Some hon. Members argue that we should never remove families, but such a policy would not be sustainable. Furthermore, the exceptions created would act only as an incentive for people to come to this country illegally. That would increase the risk of trafficking, given that three quarters of illegal immigration is, as we know, in the hands of organised crime. It is therefore important that we not only tackle those who traffic others for exploitation, but close down the incentives to cross our borders illegally in the first place. Tackling such abuse and increasing the number of removals reduces the attraction of the UK to those who wish to enter illegally.

I am happy to come to the House at any time to debate the Government’s immigration policy. It is quite wrong to claim that Ministers boast in some way about the number of people whom we remove, and it is regrettable and inappropriate that my hon. Friend should say that. Home Office Ministers are tasked with ensuring that the immigration rules are fulfilled. It is right and proper that we debate the way in which that policy is conducted and the way in which Ministers are held accountable for their decisions. Those are difficult decisions, and the public often have strong views about them, so it is important that right hon. and hon. Members have the opportunity to question Ministers not only about the conduct of Government policy in the round and the development of policy into the future, but, sometimes, about the conduct of individual cases. I promise my hon. Friend that I shall review in Hansard the questions that he has posed. I believe that I have answered most of them in my remarks, but I shall write to him if there are any gaps where I have not dealt satisfactorily with the issues.

I conclude, however, on the point with which I started: many people have been involved in this case. They include the caseworkers who originally processed the decision and the family’s application for asylum when they were visiting the country; the caseworkers who then supported the family; the immigration judge and adjudicators who reviewed the decision; the immigration officers responsible for effecting the removal; the people at the detention facilities where the family were held, including the medical staff; and myself. A large number of people have therefore been involved in the case, and we all take such cases very seriously, because they involve the most difficult, challenging and emotionally fraught decisions that we must take day to day. Such decisions are difficult and have an emotional impact.

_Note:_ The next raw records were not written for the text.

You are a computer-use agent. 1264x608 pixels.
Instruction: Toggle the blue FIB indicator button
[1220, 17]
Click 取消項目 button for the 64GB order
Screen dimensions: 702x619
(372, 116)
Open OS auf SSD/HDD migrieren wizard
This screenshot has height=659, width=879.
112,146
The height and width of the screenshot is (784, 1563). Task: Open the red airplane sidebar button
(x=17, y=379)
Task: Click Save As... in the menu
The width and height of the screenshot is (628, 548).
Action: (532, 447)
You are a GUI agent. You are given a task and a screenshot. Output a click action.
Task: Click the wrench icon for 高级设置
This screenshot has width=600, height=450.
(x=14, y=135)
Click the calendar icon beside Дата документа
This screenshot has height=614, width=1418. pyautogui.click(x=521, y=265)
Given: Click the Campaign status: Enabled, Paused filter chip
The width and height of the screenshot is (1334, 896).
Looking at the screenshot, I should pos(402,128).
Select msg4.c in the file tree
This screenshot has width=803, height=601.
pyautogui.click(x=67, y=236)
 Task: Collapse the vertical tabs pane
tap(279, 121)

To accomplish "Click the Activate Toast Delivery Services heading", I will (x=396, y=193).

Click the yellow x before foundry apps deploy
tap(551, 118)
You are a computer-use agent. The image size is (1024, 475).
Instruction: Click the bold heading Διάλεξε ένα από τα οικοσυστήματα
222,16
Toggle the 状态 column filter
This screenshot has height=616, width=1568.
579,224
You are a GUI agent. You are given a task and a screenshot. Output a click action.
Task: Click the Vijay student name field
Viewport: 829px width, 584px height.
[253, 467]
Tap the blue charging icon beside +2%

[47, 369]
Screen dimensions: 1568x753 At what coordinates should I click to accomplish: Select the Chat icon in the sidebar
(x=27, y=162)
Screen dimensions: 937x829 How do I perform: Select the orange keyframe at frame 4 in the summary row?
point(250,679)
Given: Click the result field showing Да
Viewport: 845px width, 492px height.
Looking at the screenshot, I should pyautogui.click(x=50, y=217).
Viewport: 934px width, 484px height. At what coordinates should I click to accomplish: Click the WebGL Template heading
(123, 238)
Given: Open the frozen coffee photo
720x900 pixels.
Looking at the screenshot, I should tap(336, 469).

Where people disagree with the decisions that are ultimately made, it is wrong to question the motives of those involved. Parliament has made its view clear and expressed the law very clearly. As a result of that law, the people at the IND and Home Office, myself included, must often make difficult decisions. If we make certain decisions, that is not because we are in some way heartless or without emotion—that would be impossible when we have children of our own—but because that is the right thing to do.

Question put and agreed to.

Adjourned accordingly at Two o’clock.